If you’re reading this, something bad probably happened to me. I want you to know that whatever you might be thinking, it is not your fault.

I want you to know you meant so much to me. You were my son. My boy. Even though we’ve had our ups and downs, (oh yeah, remember when you crashed my plane?) I will never stop caring about you. Never. Whatever happened.

I want you to know that I love you. Always. Even if I wasn’t always there for you, you were one of the most important things in my life. 

I wan’t you to know I’m proud of you. Remember that. You’re such a smart kid. I loved the nights we used to work in the lab. Or when you and your smart friend hacked the suit I made for you. No one hacks Tony Stark’s suits! You’re something different, Pete. Something special.

And most importantly, don’t let them tell you that you’re the next Iron Man. I want you to be the first Spider-Man. Because Spider-Man is amazing. You’re amazing, Peter.

I remember on Titan, the day you disappeared. I panicked. I had no clue what to do. You faded to dust before my eyes. My own son disappeared before me, and I couldn’t do anything but watch.

The moment the Guardians started fading, I hoped we’d be fine. Then Strange faded, and I thought: ‘What are the odds we fade as well?’

Oh boy, I was wrong. I was, and still am mad at the universe for taking you, for taking my son.

Your last words were so confusing to me.  
‘I’m sorry.’  
Why would you say that? Why in hell would you have said that?   
I spent days, weeks, months thinking about it. I laid awake multiple nights, until I realized. 

When I was mad at you, when you got hurt, when I took your suit- at that moment, on that rooftop, I told you that if you died, I’d feel like that was on me. You never need to be sorry for that, Peter. Yes, I blamed myself for losing you. Honestly, I still do. And god, I couldn’t even think of your aunt, who thought her nephew was on a field trip to MoMa. But it’s not your fault that I blame myself for this.

I want you to know I’m sorry, Pete. All I can do is hope that you will be here to receive this letter one day. And hope that I get to see you again before that time. I would do anything to get you back, Peter. Anything.

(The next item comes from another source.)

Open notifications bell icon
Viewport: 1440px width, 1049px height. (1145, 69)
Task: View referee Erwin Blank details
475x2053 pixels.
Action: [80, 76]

Because I love you. So much. 

\- Tony Stark


	2. Pepper Potts

Hey Pep.

I’m sorry about this letter. It will probably make you cry, you know I hate seeing you cry, but I really want you to know a few things.

I love you. So much. It’s you. It has always been you. You’re the woman I want to spend the rest of my life with. You’re everything. Smart. Beautiful. Sweet. (and sometimes a bit bossy) But most importantly, a great mom.

Morgan. I love her so much. I remember the moment you told me you were pregnant. Heh. I sat down at the dinner table, ready for the takeout we’d ordered, and you put a positive pregnancy test on my plate. You said my face at that moment was priceless. I was so, so happy. That was all I ever wanted. A simple family, no Avengers stuff to worry about. A normal life. And with you two and our little cottage, my life felt almost normal.

But there’s no way to drown your demons. I still have nightmares. About flying that missle into the sky. Or about Ultron destroying an entire city, all because of me. Of Peter, turning to dust in front of my eyes.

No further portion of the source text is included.